• [PROMPT]: The records below must be transcribed exactly. Do not include the pictures.

• [RECORDS FOR THIS TASK]:
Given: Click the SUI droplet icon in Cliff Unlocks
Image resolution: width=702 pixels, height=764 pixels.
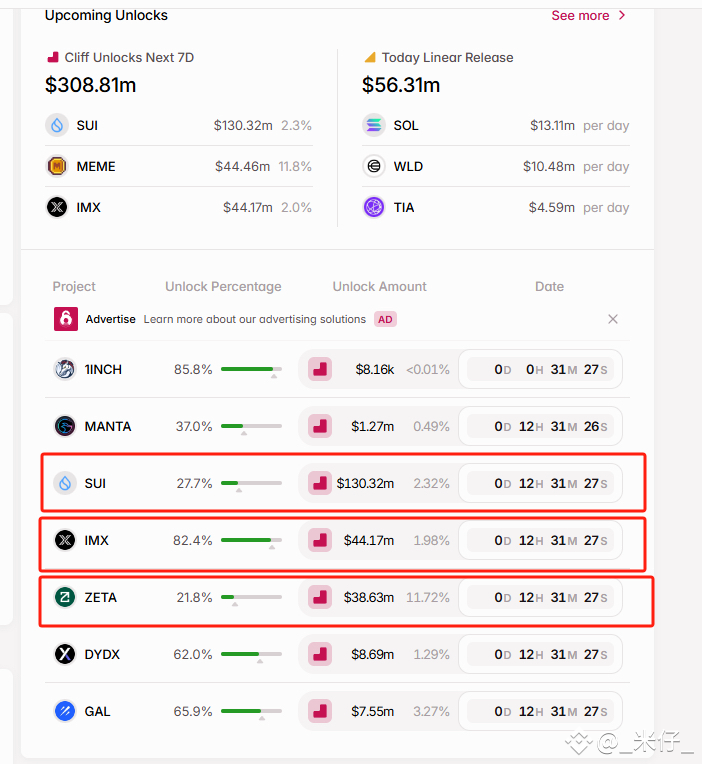Looking at the screenshot, I should 57,125.
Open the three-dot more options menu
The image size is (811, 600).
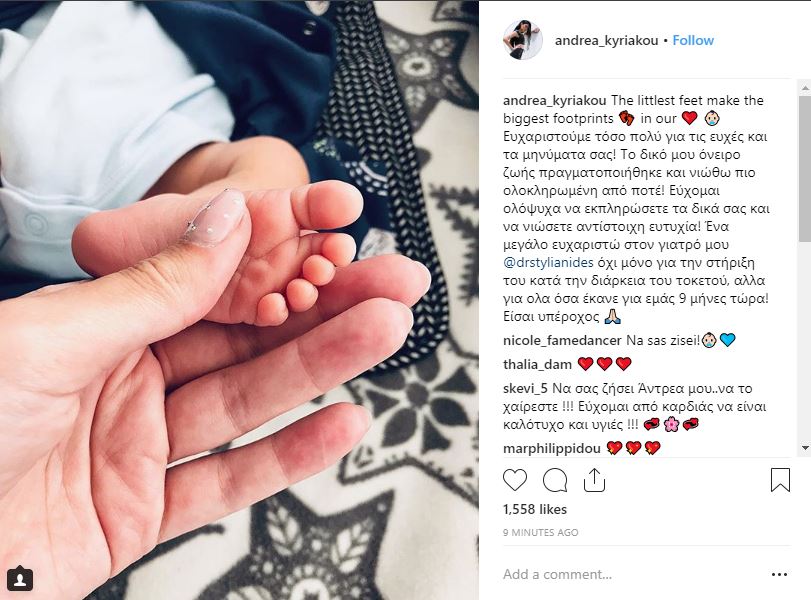779,574
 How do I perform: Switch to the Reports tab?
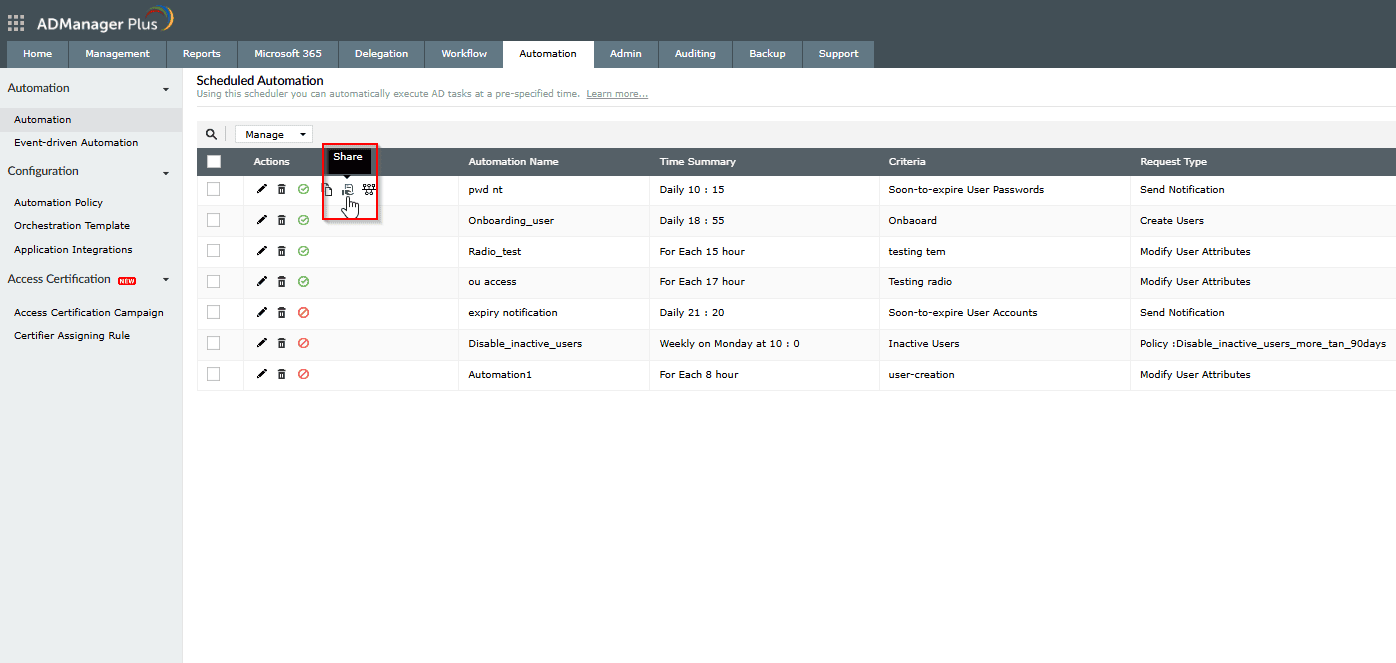point(201,54)
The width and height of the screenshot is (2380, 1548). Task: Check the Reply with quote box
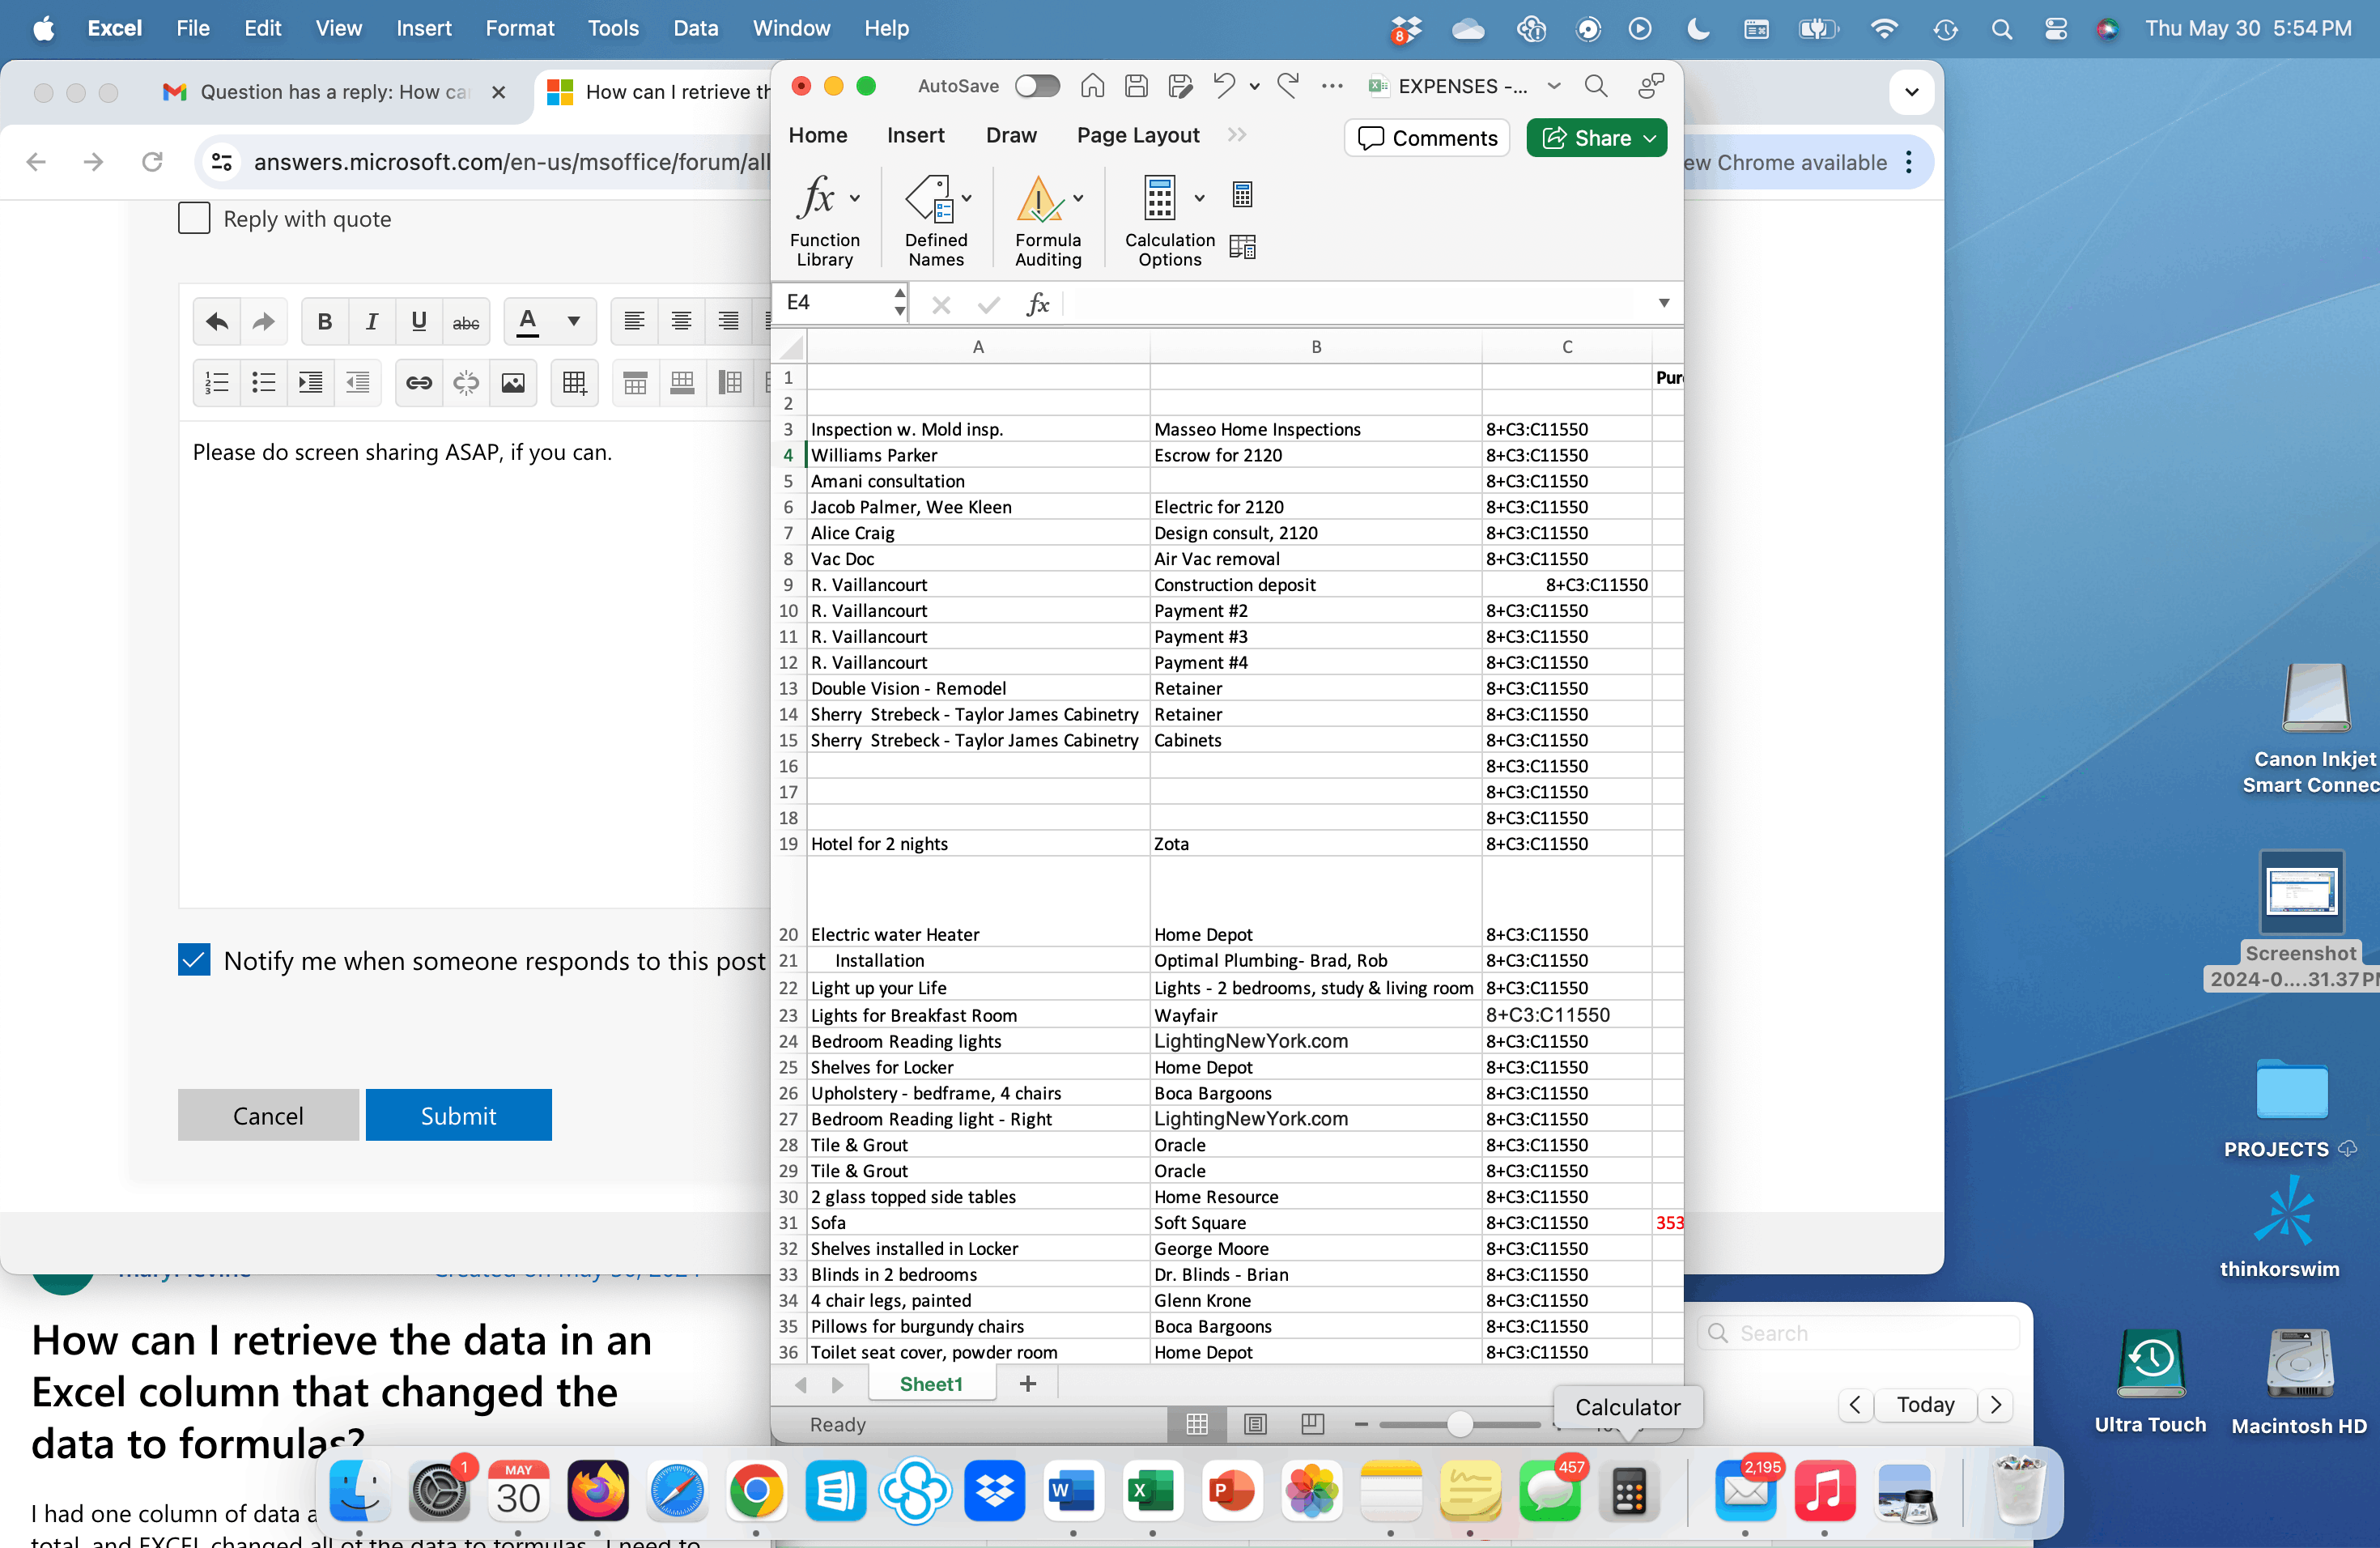click(x=194, y=218)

• [SOLUTION]:
Given: Click the SUI droplet icon in Cliff Unlocks
Image resolution: width=702 pixels, height=764 pixels.
Looking at the screenshot, I should 57,125.
Open the three-dot more options menu
The image size is (811, 600).
779,574
 How do I perform: Switch to the Reports tab?
point(201,54)
The width and height of the screenshot is (2380, 1548). Task: Check the Reply with quote box
click(x=194, y=218)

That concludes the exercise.